A: Yes, you can replace HTTP Request configurations with alternative APIs that provide similar search and scrape capabilities, adjusting request parameters accordingly.
Q: Does this workflow consume a lot of API credits?
A: Usage depends on the volume of services and pages scraped. Monitor your API limits and optimize parameters like resultsPerPage and max pages accordingly.
Q: Is my data safe processing through Apify and Google APIs?
A: Ensure you comply with each service’s data privacy and usage policies. Use secure authentication and limit scope where possible.
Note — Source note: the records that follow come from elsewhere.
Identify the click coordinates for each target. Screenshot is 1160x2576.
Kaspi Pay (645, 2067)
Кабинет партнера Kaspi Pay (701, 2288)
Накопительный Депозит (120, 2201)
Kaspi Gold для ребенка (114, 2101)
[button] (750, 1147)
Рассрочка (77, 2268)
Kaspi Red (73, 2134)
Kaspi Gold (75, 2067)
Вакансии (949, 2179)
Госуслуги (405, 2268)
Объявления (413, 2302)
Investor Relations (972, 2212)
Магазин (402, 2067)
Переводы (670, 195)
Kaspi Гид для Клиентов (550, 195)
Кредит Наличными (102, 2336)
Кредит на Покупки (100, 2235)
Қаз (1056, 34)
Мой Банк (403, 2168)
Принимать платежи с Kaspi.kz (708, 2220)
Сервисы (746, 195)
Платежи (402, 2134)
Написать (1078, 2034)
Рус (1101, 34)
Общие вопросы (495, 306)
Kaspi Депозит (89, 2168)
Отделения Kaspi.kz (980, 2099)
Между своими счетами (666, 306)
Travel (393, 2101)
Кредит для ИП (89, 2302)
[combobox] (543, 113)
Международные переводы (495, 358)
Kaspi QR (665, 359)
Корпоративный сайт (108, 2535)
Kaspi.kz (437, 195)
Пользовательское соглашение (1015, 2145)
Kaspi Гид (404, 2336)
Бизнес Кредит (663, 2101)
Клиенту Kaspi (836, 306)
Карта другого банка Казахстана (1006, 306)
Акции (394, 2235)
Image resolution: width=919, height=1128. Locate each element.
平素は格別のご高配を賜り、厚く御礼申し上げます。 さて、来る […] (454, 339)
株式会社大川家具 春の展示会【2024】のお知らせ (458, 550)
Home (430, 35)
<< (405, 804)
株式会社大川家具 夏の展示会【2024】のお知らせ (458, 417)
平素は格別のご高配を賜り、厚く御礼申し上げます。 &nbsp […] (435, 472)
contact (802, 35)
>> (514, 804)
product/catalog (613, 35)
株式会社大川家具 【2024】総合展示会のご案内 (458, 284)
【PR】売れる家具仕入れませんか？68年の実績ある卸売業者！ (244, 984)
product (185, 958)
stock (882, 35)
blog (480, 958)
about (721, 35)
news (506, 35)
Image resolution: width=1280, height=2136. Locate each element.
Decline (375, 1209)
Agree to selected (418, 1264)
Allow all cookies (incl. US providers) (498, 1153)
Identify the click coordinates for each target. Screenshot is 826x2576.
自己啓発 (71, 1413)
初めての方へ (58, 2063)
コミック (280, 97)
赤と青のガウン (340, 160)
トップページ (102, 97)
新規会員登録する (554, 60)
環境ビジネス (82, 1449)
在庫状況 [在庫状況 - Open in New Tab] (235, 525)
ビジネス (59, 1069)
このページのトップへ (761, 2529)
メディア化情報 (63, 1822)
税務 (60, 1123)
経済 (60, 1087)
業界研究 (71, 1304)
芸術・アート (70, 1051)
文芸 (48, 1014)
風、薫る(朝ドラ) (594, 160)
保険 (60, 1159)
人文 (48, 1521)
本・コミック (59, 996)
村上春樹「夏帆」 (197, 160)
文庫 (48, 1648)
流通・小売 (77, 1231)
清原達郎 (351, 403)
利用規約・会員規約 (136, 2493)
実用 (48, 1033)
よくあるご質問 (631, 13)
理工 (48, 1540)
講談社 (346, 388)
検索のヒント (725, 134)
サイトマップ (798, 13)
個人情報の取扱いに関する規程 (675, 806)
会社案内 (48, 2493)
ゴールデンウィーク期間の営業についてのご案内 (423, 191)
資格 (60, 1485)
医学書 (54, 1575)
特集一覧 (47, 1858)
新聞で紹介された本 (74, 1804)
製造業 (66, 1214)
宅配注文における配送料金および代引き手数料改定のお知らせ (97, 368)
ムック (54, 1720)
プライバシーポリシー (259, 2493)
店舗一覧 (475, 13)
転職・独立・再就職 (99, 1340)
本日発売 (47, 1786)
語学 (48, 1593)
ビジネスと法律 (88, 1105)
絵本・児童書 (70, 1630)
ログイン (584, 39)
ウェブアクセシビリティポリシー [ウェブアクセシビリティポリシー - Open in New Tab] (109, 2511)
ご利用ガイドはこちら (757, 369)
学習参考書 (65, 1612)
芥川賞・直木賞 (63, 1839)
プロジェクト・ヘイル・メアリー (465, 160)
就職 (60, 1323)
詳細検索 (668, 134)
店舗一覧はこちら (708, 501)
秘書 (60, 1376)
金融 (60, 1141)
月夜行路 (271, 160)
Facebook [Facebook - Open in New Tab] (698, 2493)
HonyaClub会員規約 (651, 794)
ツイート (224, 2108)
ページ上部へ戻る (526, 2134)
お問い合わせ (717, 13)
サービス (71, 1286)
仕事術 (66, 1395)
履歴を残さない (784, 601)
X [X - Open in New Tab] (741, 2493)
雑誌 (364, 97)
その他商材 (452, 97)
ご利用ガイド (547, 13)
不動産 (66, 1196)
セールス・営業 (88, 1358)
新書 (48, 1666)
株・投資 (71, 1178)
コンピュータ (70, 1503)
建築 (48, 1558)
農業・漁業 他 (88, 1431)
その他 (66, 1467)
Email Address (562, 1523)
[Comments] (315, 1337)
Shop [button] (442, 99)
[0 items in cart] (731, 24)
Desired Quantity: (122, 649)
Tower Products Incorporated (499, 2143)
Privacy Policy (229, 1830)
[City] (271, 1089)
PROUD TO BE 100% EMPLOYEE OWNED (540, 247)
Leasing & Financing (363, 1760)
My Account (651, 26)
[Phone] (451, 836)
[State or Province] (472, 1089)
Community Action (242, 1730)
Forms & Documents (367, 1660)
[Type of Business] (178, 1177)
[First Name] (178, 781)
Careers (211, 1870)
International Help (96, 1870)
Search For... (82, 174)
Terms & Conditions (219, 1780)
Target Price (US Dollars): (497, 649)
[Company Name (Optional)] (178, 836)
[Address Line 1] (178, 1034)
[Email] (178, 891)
Q: How does the vector store help?
A: It enables fast retrieval and semantic search of large document contents for future queries or expansions of this workflow.
10. Conclusion
By completing this tutorial, you have automated the complex, repetitive process of researching, scraping, and extracting API documentation using n8n integrated with AI-driven Google Gemini models, Apify web scraping, and Google Workspace tools. This workflow saves countless hours monthly and produces structured, actionable API schemas ready for your development teams.
Next steps could be to extend this workflow for continuous monitoring of API doc changes, integrate notifications via Slack or email for updates, or build a REST API from the gathered schema data for external access.
Let’s empower your team with precise API knowledge — automated and always up to date.